First, a little math. Seventy-seven percent of consumers prefer to receive promotional content through email. Ninety-three percent of a consumer’s purchases are affected by appearance. It all adds up to one simple fact; It makes good business sense to use color wisely in your email marketing. Color affects our emotional response so strongly that it is often known as the silent salesperson, and one bad hue can drive potential customers away. (Just take a look at the short-lived “green ketchup” idea. Or, better yet, don’t.) Here, we'll list the top colors you should consider using for your email campaigns, via the power of royalty-free images.


Red is an intense color that immediately captures the eye. It creates feelings of passion and other strong emotions, and it also stimulates the appetite. This could explain why food companies like Heinz and McDonald’s use it in their logos and marketing campaigns. According to color experts, red encourages buyers to take action and make a purchase.

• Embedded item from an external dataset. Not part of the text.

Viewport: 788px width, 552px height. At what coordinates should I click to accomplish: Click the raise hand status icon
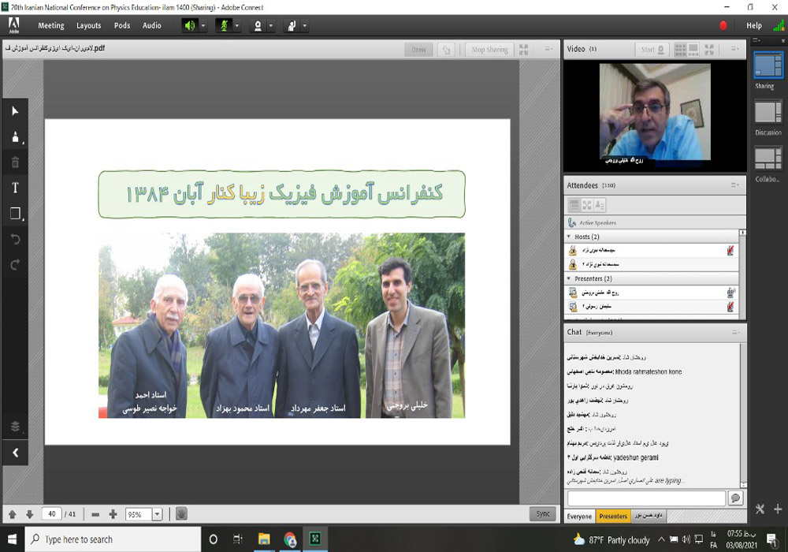click(292, 25)
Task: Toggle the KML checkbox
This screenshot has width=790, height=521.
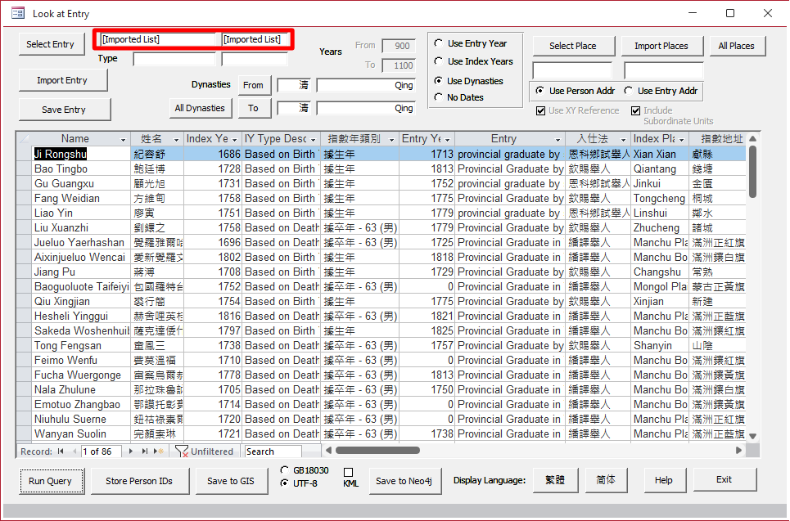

Blue is the most universally favored color, which makes it a top pick for building customer loyalty, and for designing company uniforms. It’s a safe choice because we subliminally associate blue with honesty, dependability, and wisdom. Blue encourages the viewer to read thoroughly and then take action. It is regularly used in sectors that want to create trust, such as healthcare, government, and finance. Interestingly, blue suppresses the appetite, so it would be a poor choice for the restaurant industry.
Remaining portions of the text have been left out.